Finding Marginal pmf I am studying for an exam and have come across this problem:
Let the random variables $X$ and $Y$ have the joint pmf:
$f_{XY}(x,y)={2\over{n(n+1)}}$ for $y=1, . . . , x$; $x=1, . . . , n$
Find the marginal pmf of $f_Y(y)$.
Normally I have no problem finding these, but this seems to have a dependence in the support that wreaks havoc on my finding the marginal distribution.  I tried this, but this leaves $x$ in the marginal distribution's support, so I know it's not right.
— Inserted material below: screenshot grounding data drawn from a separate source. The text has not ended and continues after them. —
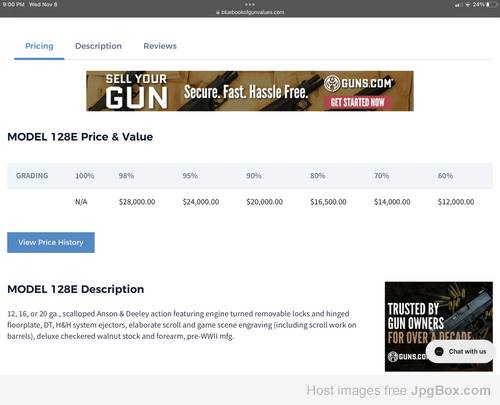
Task: Tap the bluebookofgunvalues.com address field
Action: click(250, 12)
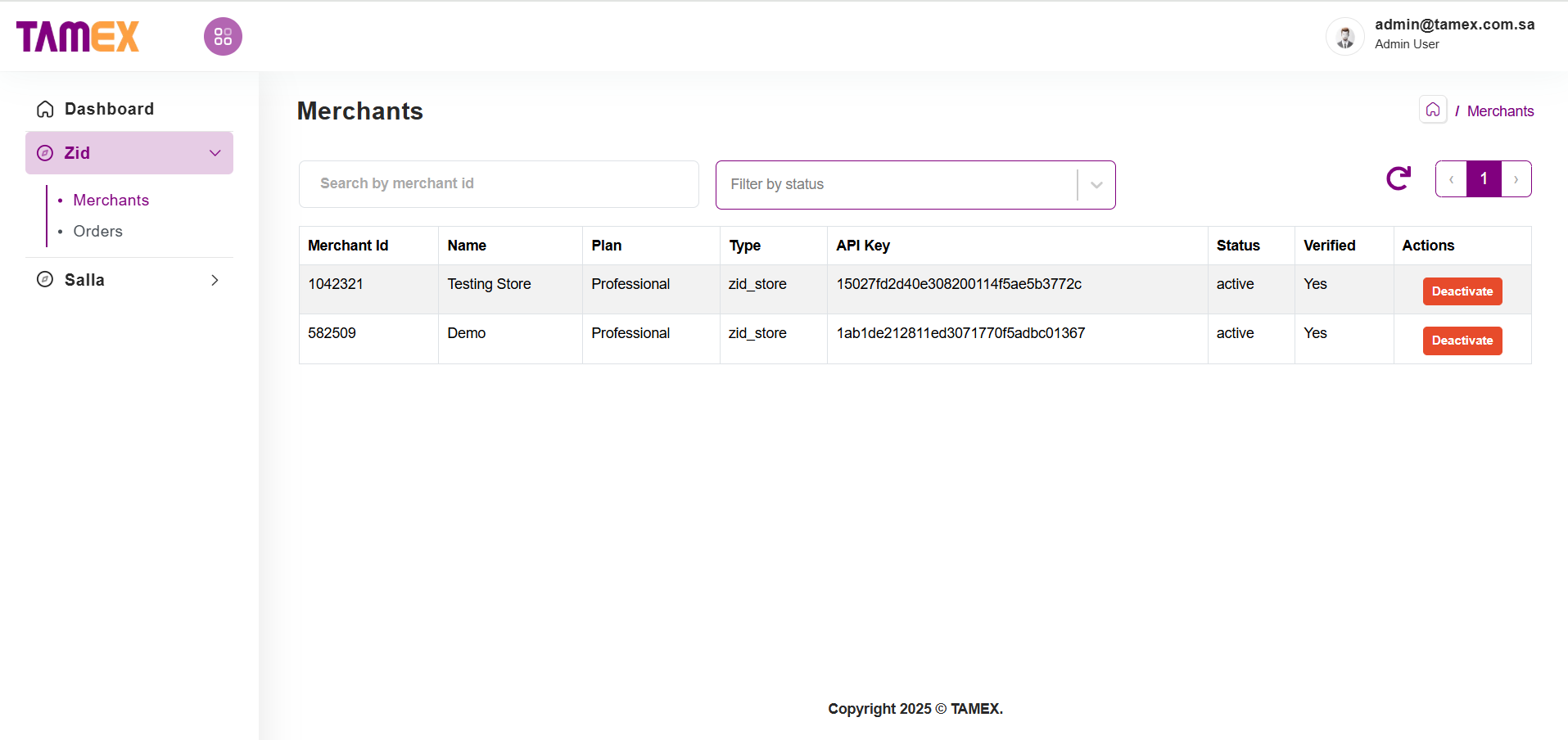Focus the Search by merchant id field

[499, 184]
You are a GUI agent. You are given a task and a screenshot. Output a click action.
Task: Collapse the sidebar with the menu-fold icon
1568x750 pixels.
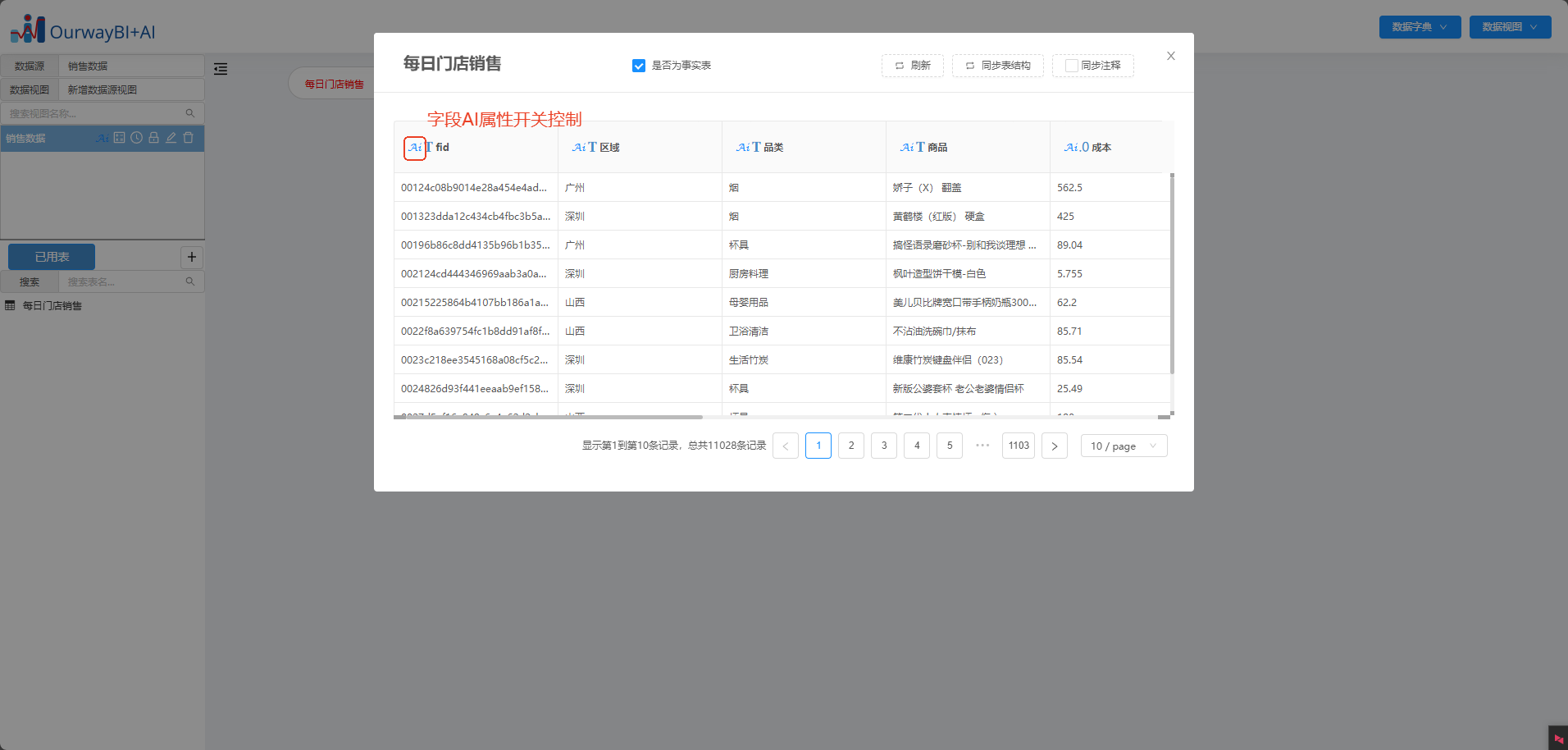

$f_Y(y)=\sum_{x=1}^{n}f(x,y)={2n\over{n(n+1)}}={n\over{n(n+1)}}$ for $y=1, . . . , x$
I know this isn't write since the support now contains, $x$.  The solution is shown in my notes as:
$f_Y(y)={2(n-y+1)\over{n(n+1)}}$ for $y=1, . . . , n$
Can someone help me understand how this solution was derived?  
Thank you.
References
Roussas, George G. An introduction to probability and statistical inference. 2nd ed. San Diego, CA: Elsevier/Academic Press, 2015.  (p. 151, exercise 2.6)
 A: The joint pmf is
$$
  f_{X,Y}(x,y) = \frac{2}{n(n+1)} \times I_{\{1,\dots,n\}}(x) \times I_{\{1,\dots,x\}}(y).
$$
Draw a figure to check that
$$
  I_{\{1,\dots,n\}}(x) \times I_{\{1,\dots,x\}}(y) = I_{\{1,\dots,n\}}(y) \times I_{\{y,y+1,\dots,n\}}(x).
$$
Hence,
\begin{align*}
  f_Y(y) &= \sum_{x=1}^n f_{X,Y}(x,y) = \frac{2}{n(n+1)} \times I_{\{1,\dots,n\}}(y) \times \sum_{x=1}^n I_{\{y,y+1,\dots,n\}}(x) \\
  &= \frac{2(n-y+1)}{n(n+1)} \times I_{\{1,\dots,n\}}(y).
\end{align*}
A: If you try to plot a table of joint probabilities of $f_{XY}$ you will notice that only the upper triangular part of the table has non-zero values, and notice also that:
$$P(y=1)=\sum_{i=1}^{n} \frac{2}{n(n+1)}$$
$$P(y=2)=\sum_{i=2}^{n} \frac{2}{n(n+1)}$$
and so on. So, 
$$P(Y=y)=\sum_{i=y}^{n} \frac{2}{n(n+1)}=\frac{2(n-y+1)}{n(n+1)}$$
And $P(Y=y)$ is just the PMF of $Y$
A: I will post an answer to my own question to add to @Zen's, but @Philip Sarwate's comment helped me the most.  I just took an arbitrary $n$, in this case WLOG, I set $n=5$ and created a $x-y$ table as he suggested and filled in the values:

I noticed the general upper triangular pattern. and noticed that as $y$ increased, the number of constant terms summed (see the values in parentheses at in the last column) to form $f_Y(y)$ decreased and followed the pattern ($n-y+1$).  So, the final answer is simply:
$f_Y(y)=(n-y+1){2\over{n(n+1)}}$ for $y=1, 2, ..., n$ and $0$ otherwise.
Thank you again for everyone's assistance.  This really is a great community.